A trailblazing researcher widely respected for his work to protect Canada’s freshwater systems from industrial harm, David Schindler was renowned in the field of freshwater science (limnology), and was perhaps best known for co-founding the Experimental Lakes Project of Fisheries and Oceans Canada in 1968 and serving as its director until 1989. The work of Dr. Schindler and his colleagues led to more ecological management policies in Canada and beyond — including the reduction of harmful phosphates to lakes, reducing acid rain emissions, and improved monitoring of the Alberta oil sands.
From 1989 until his retirement in 2013, Dr. Schindler was the Killam Memorial Professor of Ecology at the University of Alberta. He taught limnology, boreal ecology, and environmental decision-making.
David Schindler (right) helped PIC president Madeline Weld and member Tim Murray run a population information booth on behalf of PIC and SEPS (Scientists and Environmentalists for Population Stabilization) at the annual meeting of the Canadian Society for Ecology and Evolution in Kelowna, BC, in May of 2013.
His awards reflected the impact of his work. Indeed, it was said by a University of Alberta colleague that if there were a Nobel prize for ecology, he would have won it. In addition to receiving the Order of Canada, he won the first Stockholm Water Prize (1991), the Volvo Environment Prize (1998) and the Tyler Award for Environmental Achievement (2006). In 2001, he was awarded the NSERC Gerhard Herzberg Gold Medal for Science and Engineering, Canada’s highest scientific honour.

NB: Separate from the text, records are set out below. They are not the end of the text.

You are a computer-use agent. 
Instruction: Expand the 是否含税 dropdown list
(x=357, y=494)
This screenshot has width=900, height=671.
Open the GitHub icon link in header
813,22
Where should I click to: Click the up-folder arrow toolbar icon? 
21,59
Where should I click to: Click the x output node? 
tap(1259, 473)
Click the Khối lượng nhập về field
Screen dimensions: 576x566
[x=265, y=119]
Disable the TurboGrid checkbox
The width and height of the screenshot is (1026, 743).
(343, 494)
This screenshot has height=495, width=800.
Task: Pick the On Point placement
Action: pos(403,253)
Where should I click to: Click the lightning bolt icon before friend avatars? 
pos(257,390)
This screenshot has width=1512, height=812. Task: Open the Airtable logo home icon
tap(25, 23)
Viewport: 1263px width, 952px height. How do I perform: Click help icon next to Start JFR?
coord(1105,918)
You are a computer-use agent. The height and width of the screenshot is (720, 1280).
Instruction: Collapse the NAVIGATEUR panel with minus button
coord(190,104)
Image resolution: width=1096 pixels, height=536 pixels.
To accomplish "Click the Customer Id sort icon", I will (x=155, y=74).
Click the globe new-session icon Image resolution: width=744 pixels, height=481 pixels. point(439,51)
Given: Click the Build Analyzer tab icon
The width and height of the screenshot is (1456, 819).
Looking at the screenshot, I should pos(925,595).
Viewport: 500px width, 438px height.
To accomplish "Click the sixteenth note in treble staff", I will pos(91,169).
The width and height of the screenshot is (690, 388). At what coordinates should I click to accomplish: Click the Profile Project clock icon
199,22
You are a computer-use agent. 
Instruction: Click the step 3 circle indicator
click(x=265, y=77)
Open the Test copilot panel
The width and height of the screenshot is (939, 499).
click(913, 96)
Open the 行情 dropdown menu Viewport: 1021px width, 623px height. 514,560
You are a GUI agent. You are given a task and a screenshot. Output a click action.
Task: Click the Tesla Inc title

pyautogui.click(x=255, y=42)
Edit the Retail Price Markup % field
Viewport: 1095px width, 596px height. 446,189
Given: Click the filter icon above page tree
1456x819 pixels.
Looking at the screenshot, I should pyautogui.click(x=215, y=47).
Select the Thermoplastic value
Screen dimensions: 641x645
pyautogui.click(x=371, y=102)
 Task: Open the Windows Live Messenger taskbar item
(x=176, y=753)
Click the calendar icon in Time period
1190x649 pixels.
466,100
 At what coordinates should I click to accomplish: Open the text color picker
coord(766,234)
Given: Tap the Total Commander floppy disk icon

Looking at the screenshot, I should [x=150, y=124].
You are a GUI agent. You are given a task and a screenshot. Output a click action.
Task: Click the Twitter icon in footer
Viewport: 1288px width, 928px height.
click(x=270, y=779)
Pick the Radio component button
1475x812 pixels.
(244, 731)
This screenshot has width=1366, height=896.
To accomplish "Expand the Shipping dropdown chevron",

He also received national and international awards for conservation and public science education and was a member of the Royal Societies of Canada and the UK, a member of the US National Academy of Sciences, and a foreign associate of the Royal Swedish Academy of Engineering.
Given that many environmentalists are reluctant to attach their names to a cause that is seen as controversial, Population Institute Canada was extremely fortunate and very grateful to have counted him as an Honorary Patron. He conveyed his feelings about what our growth was doing to the planet prophetically in a Canadian Geographic interview in 2014:
“I would like my grandchild to remember the warnings I’ve given, that we can’t press the Earth any more than we’re pressing it now. We have to back off a bit — either in our personal demands or in the size of the population — or they’re not going to have such a great future.”
Aside from doing science and advocating for environmental protection, Dr. Schindler’s passions included fly fishing and raising and racing sled dogs. He devoted his life to being an advocate for the planet but managed to have a lot of fun in the process.